You could point to a lot of things, but the most important is that it is a response to the left. Seriously. As the left has sunk ever deeper into multicultural absurdity, many white folks have come to buy into the tribal logic of Afrocentrists, feminists, La Raza fanatics and the like. Perhaps the most recurring theme of resentment on the racial Right goes like this: "If Afrocentrism is great, if Asian pride is great, if Hispanics can champion la raza (the race), then how come a preference for Eurocentrism, white pride and the white race is evil?"

As long as Goldberg was making up leading questions such as the one quoted, I don't know why he didn't use the better-known equivalent from all-white schoolyards: "How come they can call themselves niggers but we can't?" It makes just as much sense--which is to say, none.

2. Cite a language problem.

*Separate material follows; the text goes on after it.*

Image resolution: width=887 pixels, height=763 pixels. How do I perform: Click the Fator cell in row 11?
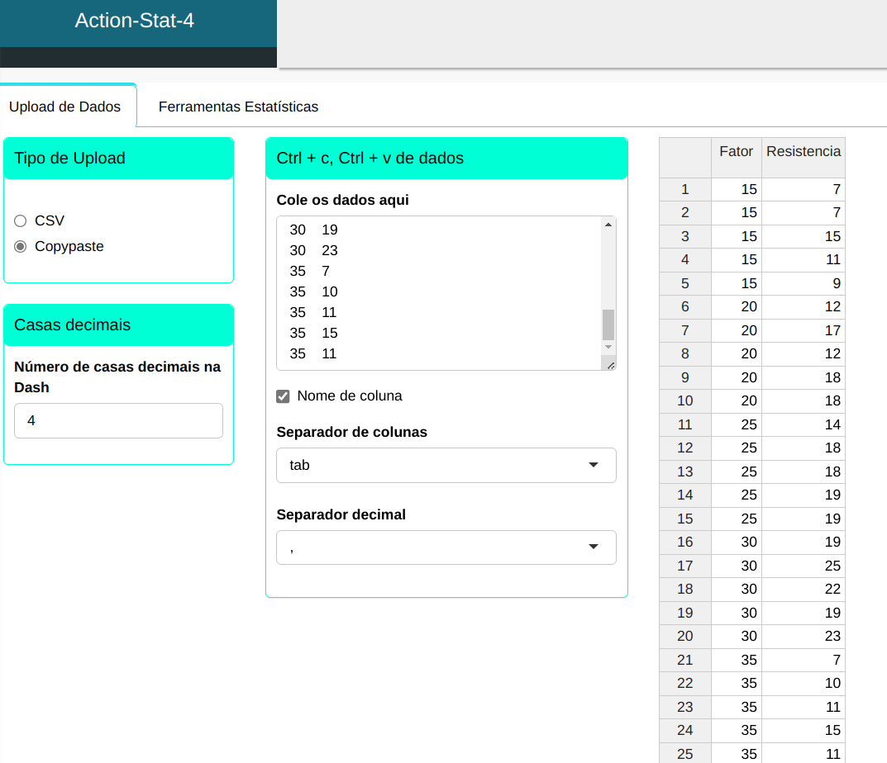click(736, 424)
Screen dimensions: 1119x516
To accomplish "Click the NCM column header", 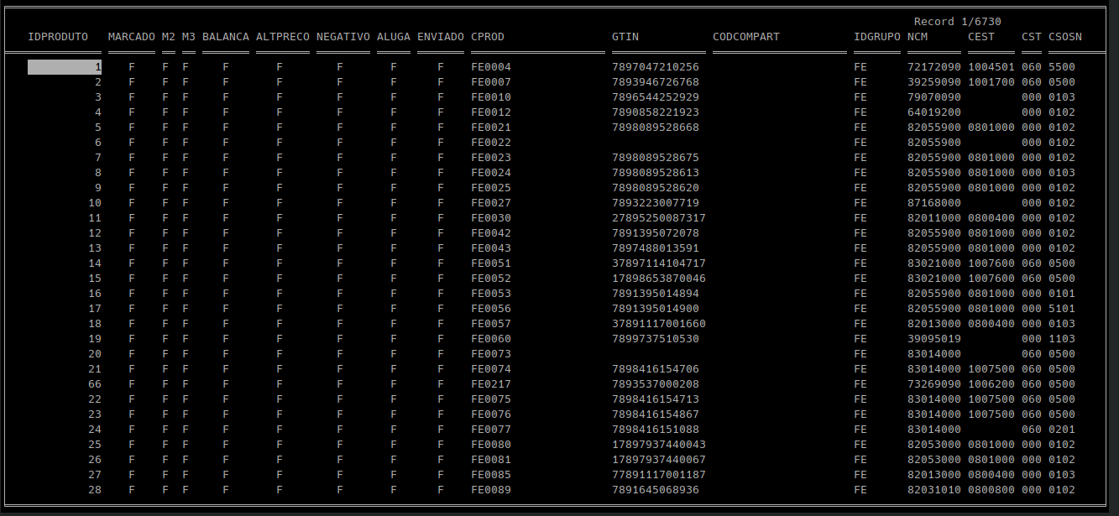I will pyautogui.click(x=918, y=37).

No, I'm not talking about Spanglish. I mean the tendency to forgive racist sentiments on the grounds that their author really meant something quite unobjectionable, but for some reason used slurs to express it.

At OpinionJournal.com, Tunku Varadarajan mops up after Pat Robertson and his latest verbal jihad against Islam (and, by natural extension, its millions of adherents here and abroad). The subhead on this apologia is "Pat Robertson had a point. That's why he should have kept his mouth shut." This really says it all--Keep it down, Pat! We're supposed to be compassionate conservatives now!--but Varadarajan persists in picking golden kernels out of the preacher-man's shit: "If this was a commentary on the kind of Wahhabi Islam emanating from Saudi Arabia..."--we can skip the rest of Varadarajan's lengthy list of qualifiers, I think--"...then one can have no quarrel with Mr. Robertson...Now why did he have to ruin a perfectly respectable assertion ('Islam is not a peaceful religion') with this hackneyed claptrap about immigration?"

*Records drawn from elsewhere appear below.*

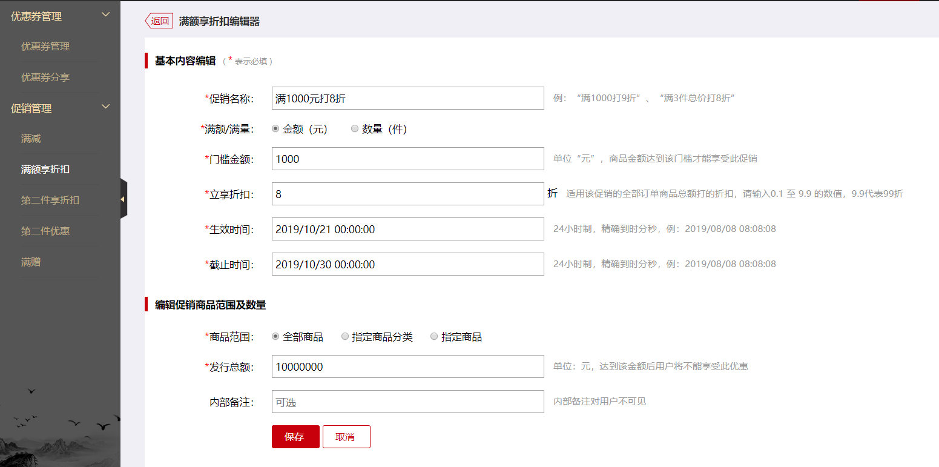Open 优惠券管理 sub-item in sidebar
The image size is (939, 467).
(x=47, y=46)
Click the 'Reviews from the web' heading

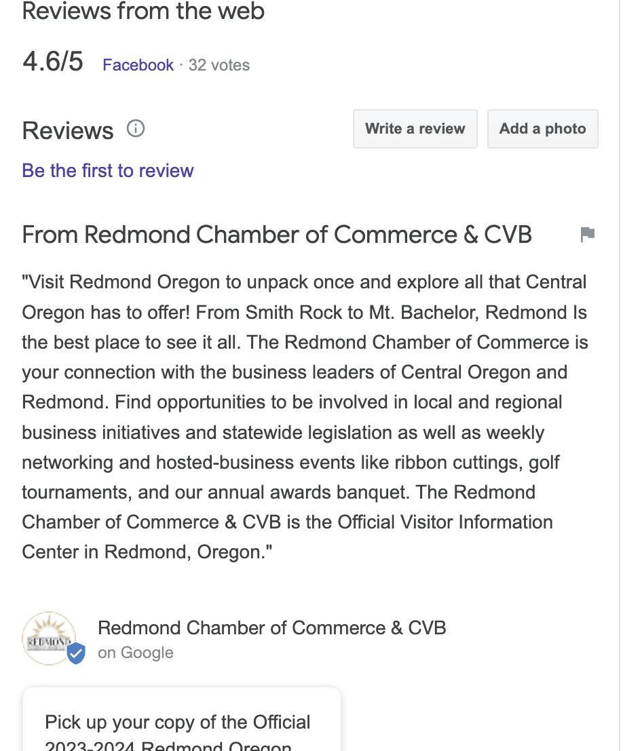[x=143, y=11]
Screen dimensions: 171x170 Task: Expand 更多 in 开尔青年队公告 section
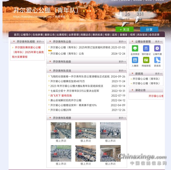coord(122,42)
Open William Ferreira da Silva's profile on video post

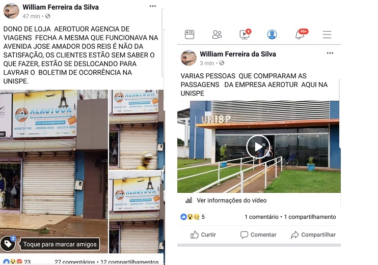coord(238,54)
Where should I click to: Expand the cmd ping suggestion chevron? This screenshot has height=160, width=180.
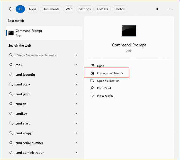coord(76,94)
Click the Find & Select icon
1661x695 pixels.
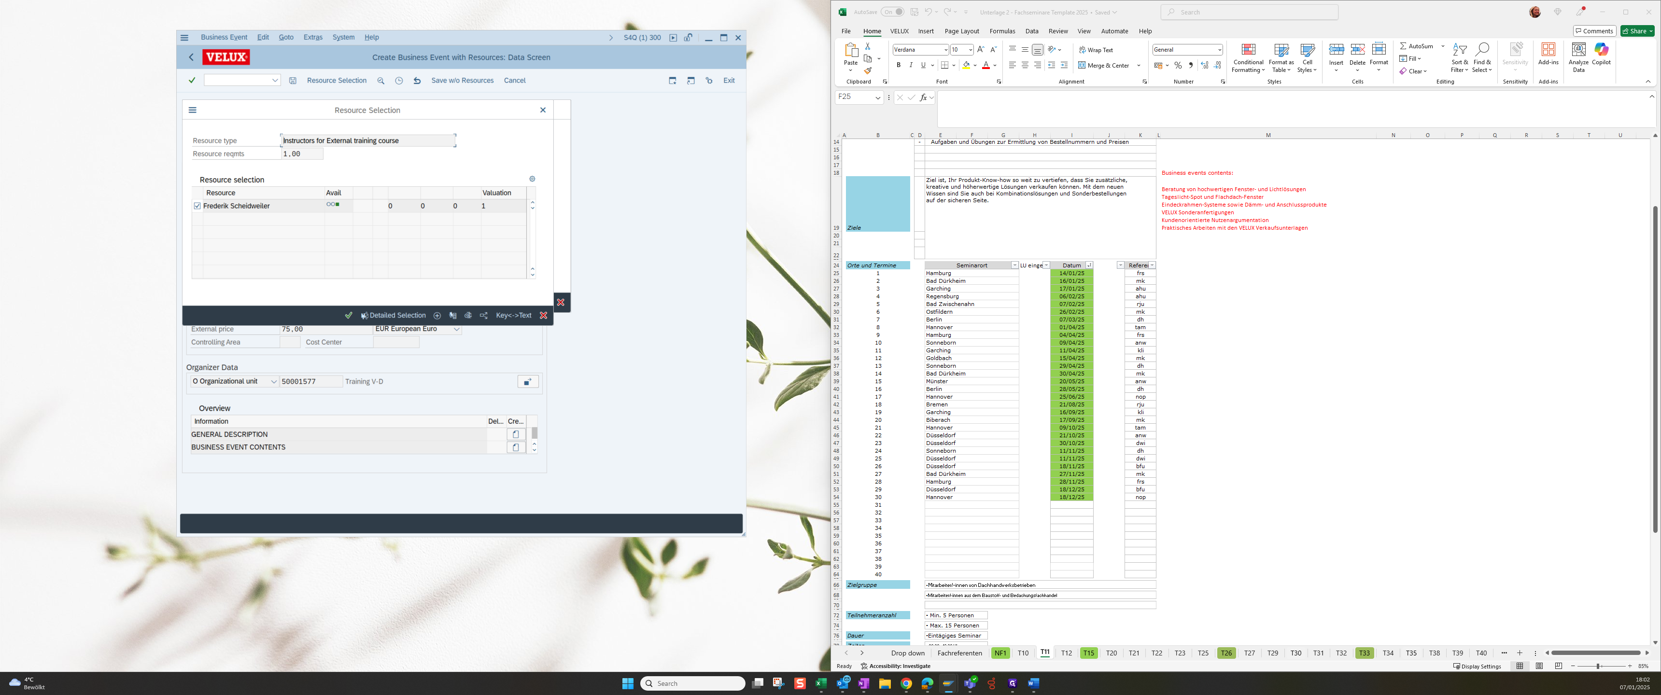point(1482,58)
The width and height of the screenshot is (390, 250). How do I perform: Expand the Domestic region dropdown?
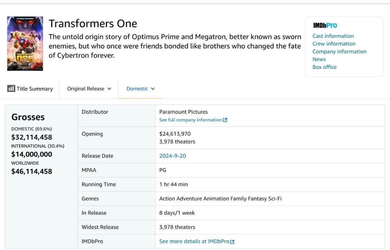(x=140, y=89)
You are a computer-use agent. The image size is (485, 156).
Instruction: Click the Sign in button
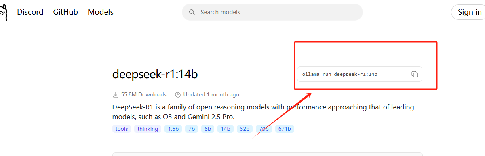[x=469, y=12]
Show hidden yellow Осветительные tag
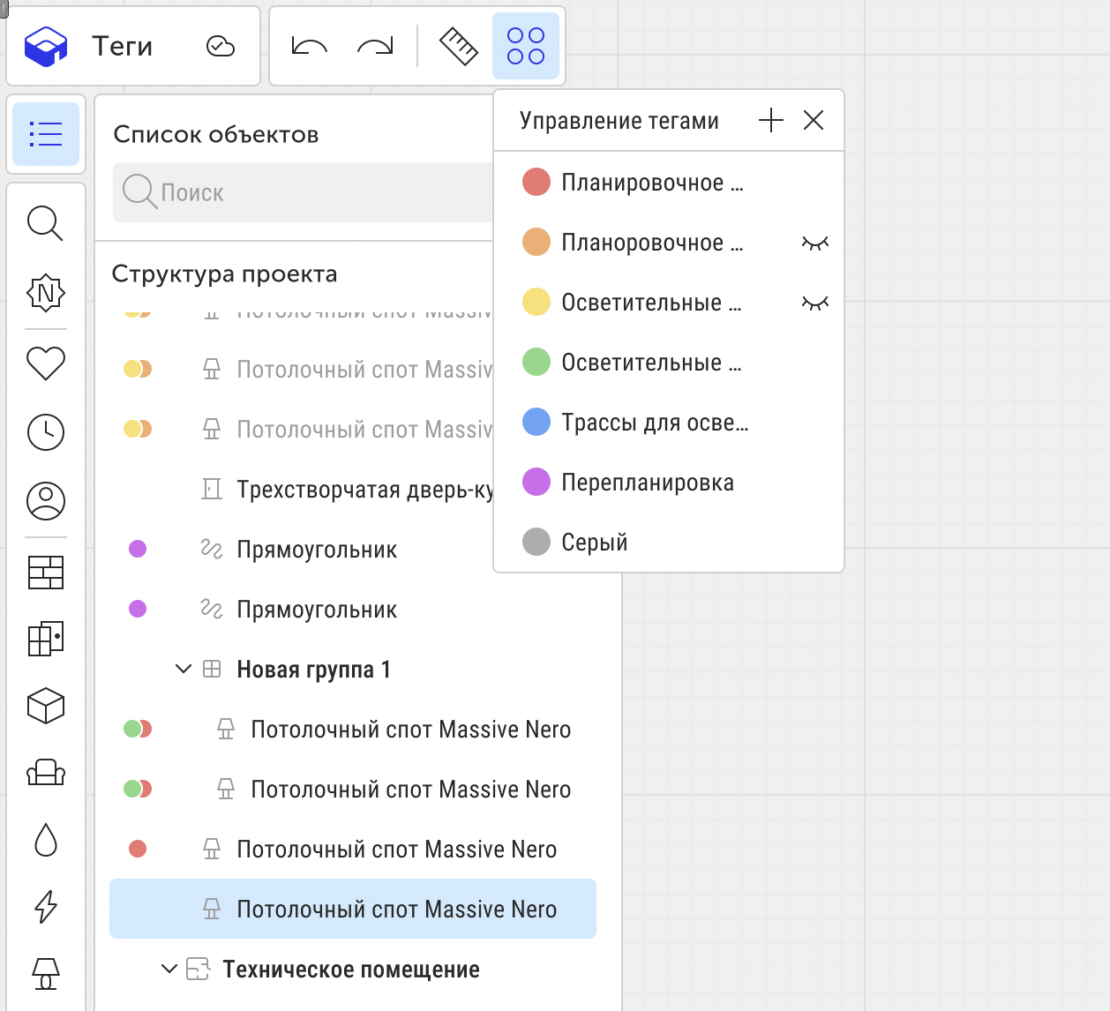Screen dimensions: 1110x1011 pyautogui.click(x=814, y=303)
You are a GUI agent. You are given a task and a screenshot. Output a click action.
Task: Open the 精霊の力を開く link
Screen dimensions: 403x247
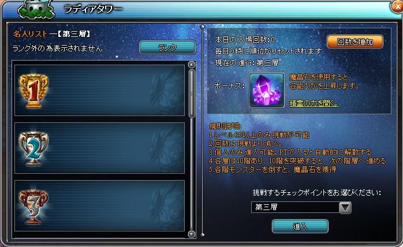pos(314,103)
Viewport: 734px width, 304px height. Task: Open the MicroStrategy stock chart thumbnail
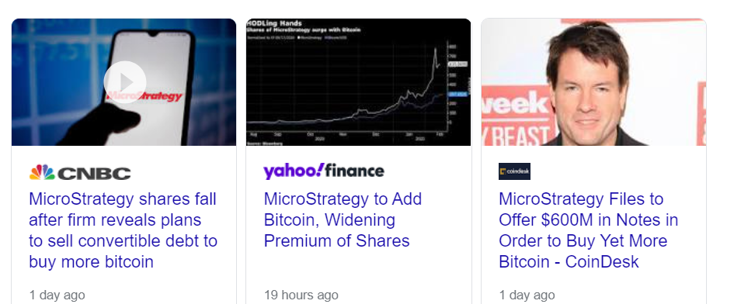click(x=359, y=82)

Um, maybe because--to paraphrase James Brown--he said it; he meant it; he means to represent it.

3. Ignore it, it'll go away. At his site (Feb 26), conservative gay assimilationist Andrew Sullivan approvingly quotes "post-gay" writer Rex Wockner in the Sacramento Bee: "In urban environments in First World nations these days, the people who actually care if you're gay are limited to some (not all) fundamentalist Christians and some teenage boys who dislike their own homoerotic impulses. As far as I can see, tell, hear, feel and sense, nobody else gives a damn...We won and I'm over it."

Of course, the key words are "urban environments in First World nations." Presumably this includes Montgomery, Alabama, where the state Supreme Court recently refused custody of three children to their mother. The reason: said mother now lives with her female lover. Chief Justice Roy Moore cited the "inherent evil" of homosexuality in his decision.

Crank Watch has not been able to learn whether Chief Justice Moore and the eight other judges who supported his decision are "fundamentalist Christians" or "teenage boys" (not small, irrelevant populations, by the way). They certainly are not "over it" in the Wocknerian sense. Ditto for the homophobic authors one may find in even a casual scan of FreeRepublic, National Review Online, and many other conservative sites. But one need not dig too deep to see that not every same-sexer has the luxury of living a post-gay existence.

It's still nice to see conservatives getting a little diversity training--at least at the pundit level. But whether they get past the tokenism stage depends on how the rank and file takes to it. From what I've seen, they still have quite a ways to go.